— START Page excerpt —
[tei-council] Disambiguation of <ident> and <idno> (and also <gi>)

Martin Holmes mholmes at uvic.ca
Fri Nov 25 16:06:41 EST 2011


We seem to be a long way from a consensus here, in that most people 
haven't expressed a view, and those of us that have seem to fall into 
two main camps: those who believe that <ident> and <idno> overlap 
substantially, and those who would like them not to, and want to word 
the guidelines accordingly.

However, nobody has actually objected to the wording that I proposed 
adding to the existing element definitions:

----------
<ident> should be used for tokens such as variable names, class names,
type names, function names etc. in formal programming languages. (It
should not be used for element and attribute names in XML, for which the 
special elements <gi> and <att> are provided.)

<idno> should be used for labels which uniquely identify an object or
concept in a formal cataloguing system such as a database or an RDF
store, or in a distributed system such as the World Wide Web.
----------

So unless someone does voice a spirited objection in the next little 
while, I propose adding those to the two <elementSpec>s. That pushes us 
oh-so-gently in the direction of making more of a distinction between 
the use-cases for the two elements. I'm then going to look at the text 
of these two sections:

<http://www.tei-c.org/release/doc/tei-p5-doc/en/html/CO.html#COBICOI>

<http://www.tei-c.org/release/doc/tei-p5-doc/en/html/TD.html#TDphrase>

to see if further disambiguation is possible or desirable in the text.

Incidentally, while I'm here: anyone know why the phrase "22 
Documentation Elements" is not a link to the chapter, in the <ident> ref 
page?

<http://www.tei-c.org/release/doc/tei-p5-doc/en/html/ref-ident.html>

Cheers,
Martin

On 11-11-24 06:41 AM, Gabriel Bodard wrote:
> I think I support Martin's position here, that the distinction between
> <idno>  and<ident>  is as he described it in his proposed revisions to
> the guidelines and is pretty clear and unambiguous. The difference is
> also one of context, in that<idno>  provides an identifier to its parent
> element, while<ident>  identifies a string in prose or elsewhere as some
> kind of name or identifier. The two are usually very different kinds of
> animal (as he describes below).
>
> Might they overlap sometimes? Maybe. Well, that's probably inevitable
> even, but I'm not sure I'm entirely comfortable with the idea of using
> <ident>  to tag an isbn used outside of the context of a bibliography.
— END Page excerpt —
— START Extracted material —
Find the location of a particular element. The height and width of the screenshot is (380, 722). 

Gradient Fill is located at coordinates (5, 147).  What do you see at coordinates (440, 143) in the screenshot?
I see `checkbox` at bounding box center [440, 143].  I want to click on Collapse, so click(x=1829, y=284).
— END Extracted material —
#### [Objectives]
[A] In the mailing list message on distinguishing <ident> from <idno>, what does the proposed wording say <ident> should be used for?
[B] Transcribe the passage of the mailing list message on <ident> and <idno>, starting at "We seem to be" and ending at "<att> are provided.)".

#### [Answers for this exercise]
[A] Tokens such as variable names, class names, type names and function names in formal programming languages.

[B]
We seem to be a long way from a consensus here, in that most people 
haven't expressed a view, and those of us that have seem to fall into 
two main camps: those who believe that <ident> and <idno> overlap 
substantially, and those who would like them not to, and want to word 
the guidelines accordingly.

However, nobody has actually objected to the wording that I proposed 
adding to the existing element definitions:

----------
<ident> should be used for tokens such as variable names, class names,
type names, function names etc. in formal programming languages. (It
should not be used for element and attribute names in XML, for which the 
special elements <gi> and <att> are provided.)